Stated exercise =>
Copy out the part of the data that opens with the line containing "Image resolution: width=718, height=2576." and closes with the line containing "Alinhamentos (508, 274)", with both of those lines included. Reproduce each line without any change.

Provided entries =>
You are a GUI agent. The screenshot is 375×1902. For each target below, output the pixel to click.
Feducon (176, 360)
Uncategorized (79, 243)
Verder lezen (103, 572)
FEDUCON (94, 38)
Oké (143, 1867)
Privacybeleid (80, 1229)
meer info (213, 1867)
---
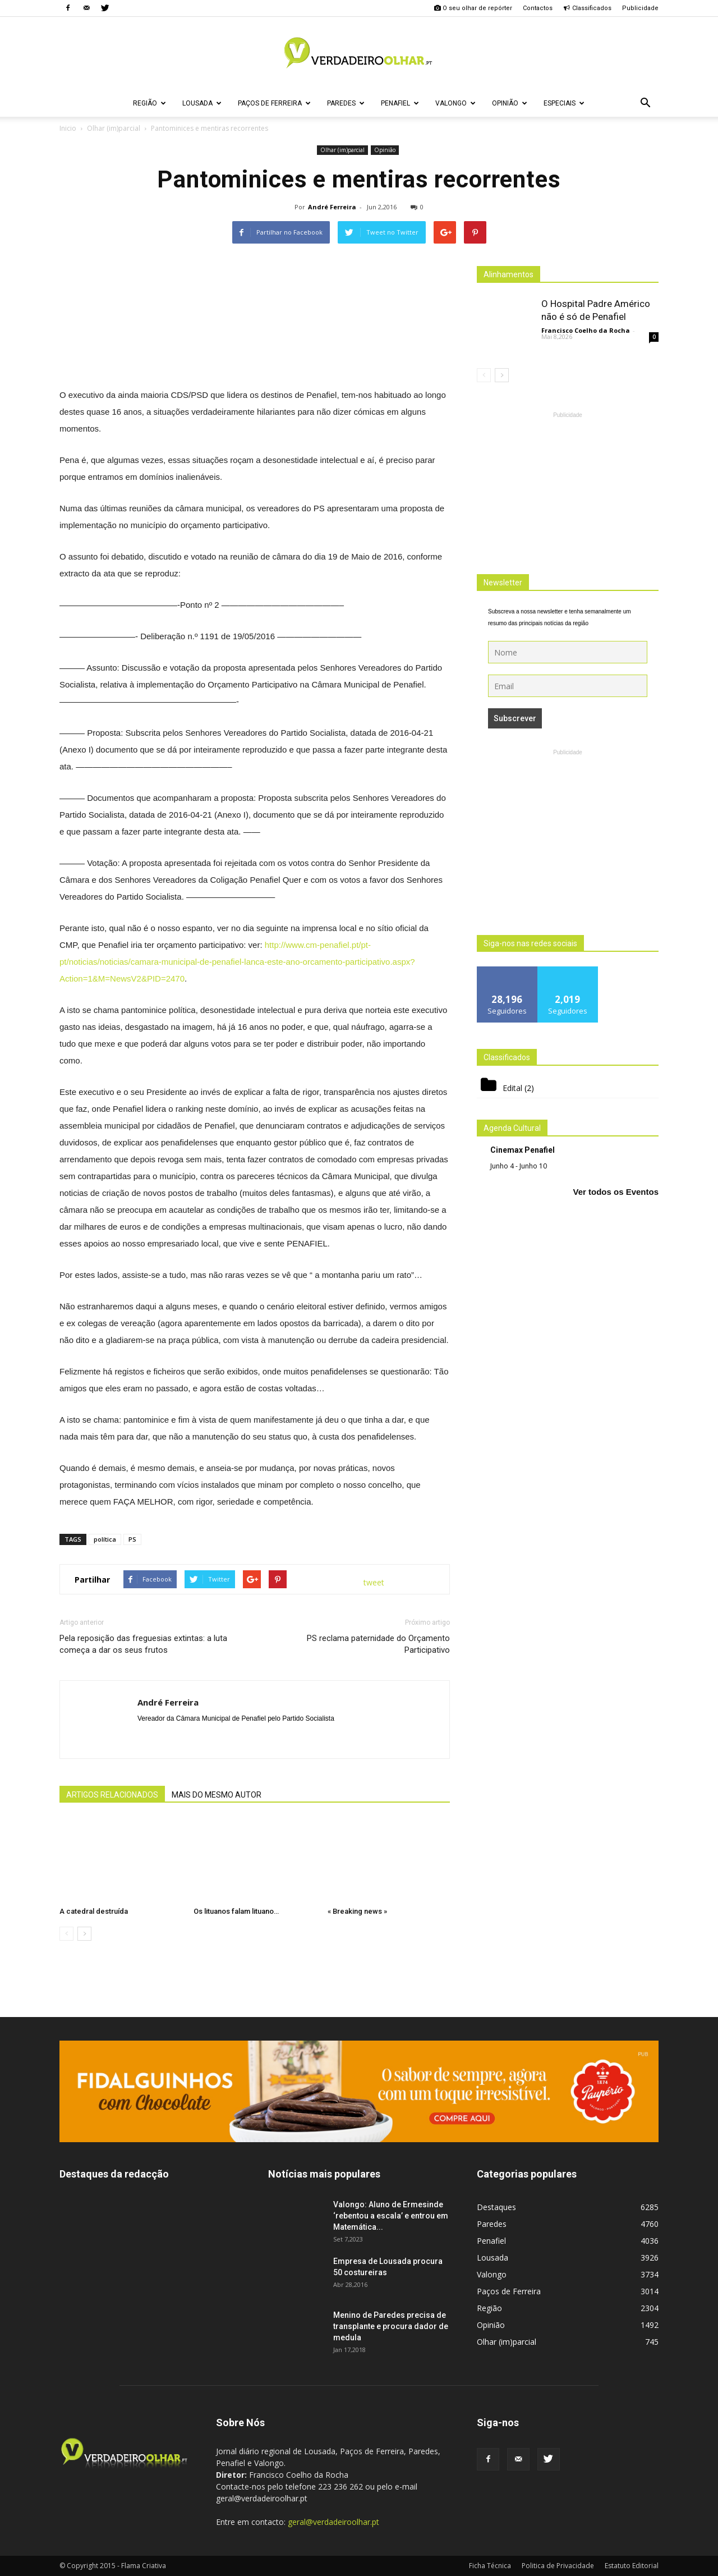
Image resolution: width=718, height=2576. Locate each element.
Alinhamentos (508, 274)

Task response =>
Image resolution: width=718, height=2576. Locate each element.
Alinhamentos (508, 274)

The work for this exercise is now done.